A base-model Challenger SRT Hellcat with an automatic transmission skates in at just under $69,000. Add ten grand for High Horse's upgrades and tuning expertise, and you're running mid-nines for right around 80 grand. With the Demon expected to come in at just under $100,000, the savings adds up to a whole bunch of spare rear tires. So why spring for the Demon at all?

"I think the fact that it has a warranty is huge," Schwartz says. "That alone, to a lot of our customers, is really a huge selling point, because pretty much everything I do, I'm voiding the warranty on that car." Add in the super-limited production numbers-3000 Demons slated for the US, 300 for Canada, one model year only-and the peace of mind of knowing your speed equipment is street legal and engineer tested, and suddenly that factory-built drag racer begins to make sense.

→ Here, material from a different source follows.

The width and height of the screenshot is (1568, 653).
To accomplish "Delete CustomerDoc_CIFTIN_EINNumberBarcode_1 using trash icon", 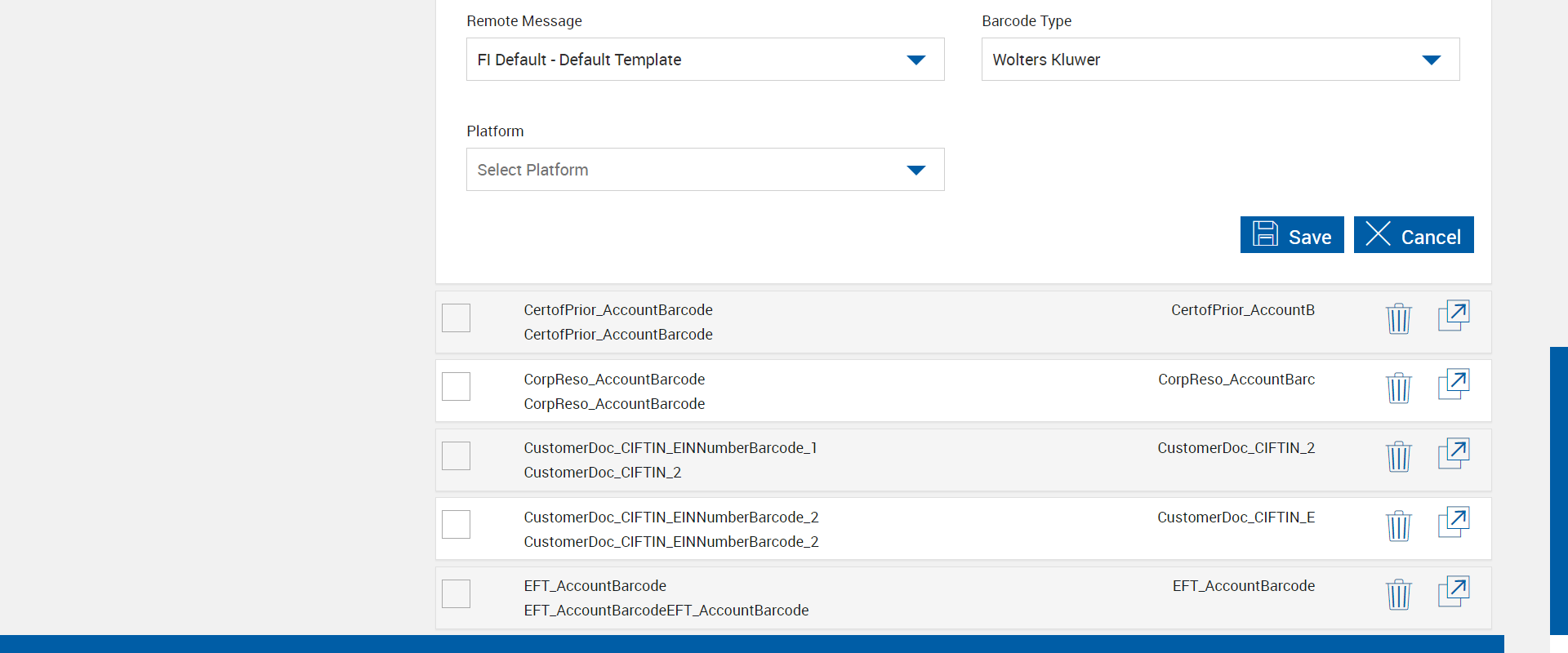I will pos(1398,456).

Not that Schwartz and the High Horse Performance team are worried. "We're hoping that once the Demon comes out, we'll get a nice influx of them through our shop for roll cages to make them NHRA legal," he said. And perhaps some of those Demon owners will ask him to add a few horses on top of the 840 that Dodge offers. "I don't know how aggressive they were, if they left horsepower on the table," he said. "There might still be some room in there for tuners like myself to get our hands on the cars and turn it up a little bit more."